В январе двадцать первого, как отголосок Тамбовского восстания, шевельнулось на миг крестьянское недовольство и в Пылаихе, но быстро было утоптано сапогом, обезъязычено приказом и прикладом. Князь сник, ползимы пролежал, не вставая. Батюшка готовился читать отходную.
Но в марте, стылом и холодном, с обильными снегами, Сергей Павлович поднялся. Упрямо, отклонив уговоры, завернулся в пальто, накинул ружье на плечо, возобновил стороженье. Теперь в церковь уже не ходил — сил доставало только на ночные дежурства. Поп простил, перестал вмешиваться в его судьбу.
Как он замерз, почему не сумел отворить присыпанную снежком дверь в каморку, ведь вроде не разбил его паралич, руки и ноги иззяблись, но гнулись, ходили, осталось непонятным.

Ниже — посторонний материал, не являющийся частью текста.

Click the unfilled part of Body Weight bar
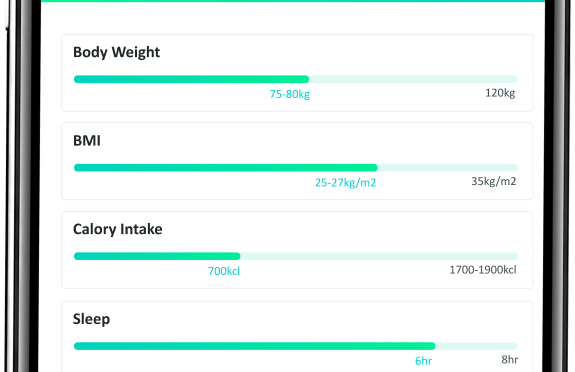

Плешивый и смиренный дьячок обнаружил князя утром привалившимся к дверному косяку, синего, стучащего зубами, онемевшего от холода. Внесли в батюшкин дом, обмыли в полуостывшей бане, протерли самогонкой. Но безуспешно. Сергей Павлович начал кончаться. Принял соборование в полубреду, прошептал что-то священнику неразборчиво в склонившееся над постелью ухо, а после впал в забытье. Мелко сучил ногами под одеялом, хрипел, жаловался на какую-то нечисть, мерещившуюся в чаду поповской избы. Как напроказивший школьник, закрывал ладошкой лицо, прятал под простыней шею — словом, обезумел вконец.
Умер тяжело. Задохнулся, словно кляп заглотил. Князя отпели, срочно, скомканно как-то похоронили в семейном склепе. От попадьи, видно (с кого больше спросить?), прознали, что задушил его упырь. Поднялся ропот.
Вспомнили легенду. Пришли скопом к священнику, прося осинового кола, но спокойный и выдержанный всегда отец Паисий вдруг посуровел и отчитал дурогонов гневно и решительно.
Как уж водится, видали на могиле белогорлую собаку, большую и драную. Тот же брехун Киселев божился, что задние ее лапы бежали коленками вперед. Кабы кто другой, а как Киселев, немного поуспокоились — этому вечно мнилось невообразимое. Посудачили да забыли, время не способствовало воспоминаньям.
Жену князя известил письмом верный Гришата, но ответа не случилось, да и саму княгиню с сыночком больше в Пылаихе не видели. Так дожили до раскулачиванья.
Тут уж ветрила задул, закрутил, замесил да и посметал прочь. Схоронившиеся за кочкой закусили языки, забыли все, что и помнили. Понаехавшим новожилам было не до сказок.
Попа Паисия вместе с болтливой попадьей, детишками и плешивым дьячком цапцарапнули в первый заход. Церковь стояла пустая, пограбленная, ветер гулял в побитых пацаньем окнах. Яркими утрами на колокольне любились голуби, сладко, гортанно гулюкали, клепали потомство.
2
Город кончался не за кольцевой. Новостройки долго толклись по обочинам. В просветах доживали деревянные дачки, их подъедали безвкусные виллы богачей. Рассеянный свет, как фотореактив, выявлял темноту окон, иногда в них мелькали синие огоньки — бликовала невидимая нефтяная пленка. Тучи обложили небо. Жирный асфальт блестел от росы.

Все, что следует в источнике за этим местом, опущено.